The proc_means function generates summary statistics for selected variables on the input dataset. The variables are identified on the var parameter. The statistics to perform are identified on the stats parameter. Results are displayed in the viewer interactively and returned from the function.

proc_means(
  data,
  var = NULL,
  stats = c("n", "mean", "std", "min", "max"),
  output = NULL,
  by = NULL,
  class = NULL,
  options = NULL,
  titles = NULL
)

Arguments

data

The input data frame for which to calculate summary statistics. This parameter is required.

var

The variable(s) to calculate summary statistics for. If no variables are specified, summary statistics will be generated for all numeric variables on the input data frame.

stats

A vector of summary statistics keywords. Valid keywords are: "css", "clm", "cv", "kurt", "kurtosis", "lclm", "mean", "median", "mode", "min", "max", "n", "nmiss", "nobs", "p1", "p5", "p10", "p20", "p25", "p30", "p40", "p50", "p60", "p70", "p75", "p80", "p90", "p95", "p99", "q1", "q3", "qrange", "range", "skew", "skewness", "std", "stddev", "stderr", "sum", "uclm", "uss", and "vari". For hypothesis testing, the function supports "t", "prt", "probt", and "df". Default statistics are: "n", "mean", "std", "min", and "max".

output

Whether or not to return datasets from the function. Valid values are "out", "none", and "report". Default is "out", and will produce dataset output specifically designed for programmatic use. The "none" option will return a NULL instead of a dataset or list of datasets. The "report" keyword returns the datasets from the interactive report, which may be different from the standard output. The output parameter also accepts data shaping keywords "long, "stacked", and "wide". The shaping keywords control the structure of the output data. See the Data Shaping section for additional details. Note that multiple output keywords may be passed on a character vector. For example, to produce both a report dataset and a "long" output dataset, use the parameter output = c("report", "out", "long").

by

An optional by group. If you specify a by group, the input data will be subset on the by variable(s) prior to performing any statistics.

class

The class parameter is similar to the by parameter, but the output is different. By groups will create completely separate tables, while class groups will be continued in the same table. When a by and a class are both specified, the class will be nested in the by.

options

A vector of optional keywords. Valid values are: "alpha =", "completetypes", "maxdec =", "noprint", "notype", "nofreq", "nonobs", "nway". The "notype", "nofreq", and "nonobs" keywords will turn off columns on the output datasets. The "alpha = " option will set the alpha value for confidence limit statistics. The default is 95% (alpha = 0.05). The "maxdec = " option sets the maximum number of decimal places displayed on report output. The "nway" option returns only the highest type values.

titles

A vector of one or more titles to use for the report output.

Value

Normally, the requested summary statistics are shown interactively in the viewer, and output results are returned as a data frame. If the request produces multiple data frames, they will be returned in a list. You may then access individual datasets from the list. The interactive report can be turned off using the "noprint" option, and the output datasets can be turned off using the "none" keyword on the output parameter.

Details

The proc_means function is for analysis of continuous variables. Data is passed in on the data parameter. The desired statistics are specified using keywords on the stats parameter. The function can segregate data into groups using the by and class parameters. There are also options to determine whether and what results are returned.

Interactive Output

By default, proc_freq results will be immediately sent to the viewer as an HTML report. This functionality makes it easy to get a quick analysis of your data. To turn off the interactive report, pass the "noprint" keyword to the options parameter.

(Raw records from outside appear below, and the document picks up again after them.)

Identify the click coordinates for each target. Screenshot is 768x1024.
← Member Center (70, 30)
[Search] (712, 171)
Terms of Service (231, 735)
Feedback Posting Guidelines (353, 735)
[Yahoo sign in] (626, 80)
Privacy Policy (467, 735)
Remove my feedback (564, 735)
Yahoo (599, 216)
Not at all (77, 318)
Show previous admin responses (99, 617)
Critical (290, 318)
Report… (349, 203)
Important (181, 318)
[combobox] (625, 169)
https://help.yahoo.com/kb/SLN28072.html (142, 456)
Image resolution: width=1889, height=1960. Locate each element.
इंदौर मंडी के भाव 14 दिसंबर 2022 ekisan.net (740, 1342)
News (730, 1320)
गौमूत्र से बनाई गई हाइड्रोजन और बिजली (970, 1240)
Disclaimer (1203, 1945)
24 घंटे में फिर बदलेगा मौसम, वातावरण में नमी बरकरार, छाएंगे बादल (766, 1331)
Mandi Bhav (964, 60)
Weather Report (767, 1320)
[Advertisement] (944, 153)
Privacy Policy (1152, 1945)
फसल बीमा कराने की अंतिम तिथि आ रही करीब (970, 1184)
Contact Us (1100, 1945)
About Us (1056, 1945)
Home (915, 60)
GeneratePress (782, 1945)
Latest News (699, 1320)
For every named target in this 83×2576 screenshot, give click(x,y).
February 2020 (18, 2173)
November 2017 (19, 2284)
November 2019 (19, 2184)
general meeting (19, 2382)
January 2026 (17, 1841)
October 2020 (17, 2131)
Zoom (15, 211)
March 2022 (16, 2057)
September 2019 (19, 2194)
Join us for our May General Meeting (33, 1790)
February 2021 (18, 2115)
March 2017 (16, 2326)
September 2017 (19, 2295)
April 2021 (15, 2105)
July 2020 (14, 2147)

The titles parameter allows you to set one or more titles for your report. Pass these titles as a vector of strings.

The exact datasets used for the interactive report can be returned as a list. To return these datasets as a list, pass the "report" keyword on the output parameter. This list may in turn be passed to proc_print to write the report to a file.

Dataset Output

Dataset results are also returned from the function by default. If the results are a single dataset, a single data frame will be returned. If there are multiple results, a list of data frames will be returned.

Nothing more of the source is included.